I have been on the chromoglycate and Indomethacin for over a year and it has stopped my shedding. I got this email from Iron-dragon a few days ago and wanted to post it here. Im not promoting anything, just posting for informational purposes and to bring new hope to the forum. ALEC
Introduction: PGD2 Revisited
Over the past two years, prostaglandin D2 (PGD2) inhibitors have taken center-stage ever since the influential study from Garza & Cotsarelis in 2012 entitled Prostaglandin D2 Inhibits Hair Growth and Is Elevated in Bald Scalp of Men with Androgenetic Alopecia revealed that a cure for baldness might not be far off. Two of Iron Dragons best-selling PGD2 research products have generated enormous interest: a specially formulated proprietary high purity high-concentration indomethacin-chromoglycate solution and a proprietary solution of 99% pure ramatroban. Due to popular demand from customers to learn more about these PGD2 products and their potential for research, we have decidedin Part 1 of the April newsletter to provide an updated look at the PGD2 pathway, including the numerous therapeutic targets, and in the April newsletter, Part 2 to take a closer look at the various PGD2 inhibitor candidates that have emerged and been discussed or promoted since 2012. That is not to say that PGD2 inhibitors are the only promising candidate in the development pipeline for androgenic alopecia: researchers have been providing very positive preliminary feedback about another product that works through a separate pathway, cortexolone 17-alpha propionate, also carried by Iron Dragon. A future newsletter will focus on cortexolone.

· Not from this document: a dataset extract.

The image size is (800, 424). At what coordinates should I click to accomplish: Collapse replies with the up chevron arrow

Primer: Basic PGD2 Terminology
So everyone is on the same page, it will help our understanding to take a close look together at the PGD2 pathway with a brief review of the terminology, the components, the mechanisms, and of course the hypothesis/theory behind the claim that PGD2 is a key player in baldness.
A pathway refers to a series of events that take place in a replicable way in the body, usually at the microscopic and molecular level, in the body, with a known outcome. When scientists say PGD2 is a baldness pathway, they mean that when PGD2 interacts in certain ways in the body, it may majorly contribute to, or cause, baldness. We will look into the reasons for this more soon, but first lets take a closer look at the other terminology. The term pathway can be used to describe a distinctive aspect of a healthy physiological process, or to describe a method by which an unhealthy or disease process occurs.

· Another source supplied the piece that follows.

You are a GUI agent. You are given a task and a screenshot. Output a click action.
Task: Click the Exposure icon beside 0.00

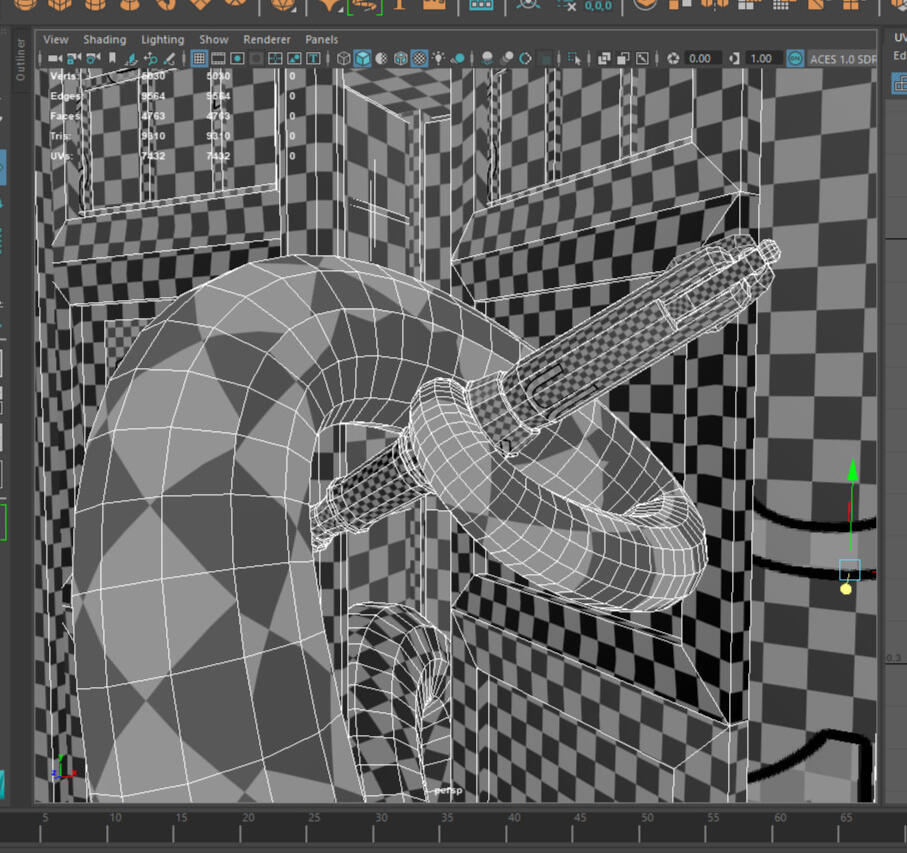click(x=673, y=59)
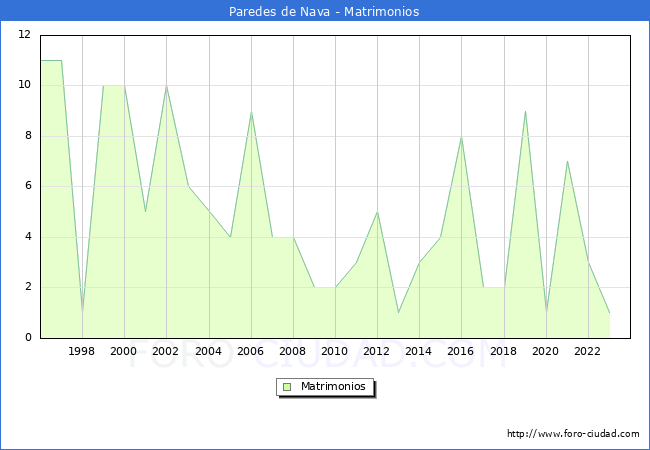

Prostaglandin D2, PGD2 for short, is a found in many organisms. It is evolutionarily conserved, meaning that it is found in many different types of life-forms on Earth but that while it is commonly found it often serves different purposes in different species. Its as if each species that inherited the PGD2 compound from their ancestors decided to do something slightly different with it; with evolution, as long as it works and the species survives, thats fine.
PGD2: Creation, Origins, Functions
Prostaglandins are enzymatically created from fats and other prostaglandin compounds. PGD2 is itself a lipid, meaning it has a similar structure to other fatty acids. Enzymes remove molecules from fats and prostaglandins to create other prostaglandins. If a chemical ends in -ase it is usually an enzyme: aromatASE, cellulASE, lactASE are all enzymes that create one compound from another compound. We will come back to the enzyme that creates PGD2 soon. Just remember: if it ends in -ase, chances are its an enzyme!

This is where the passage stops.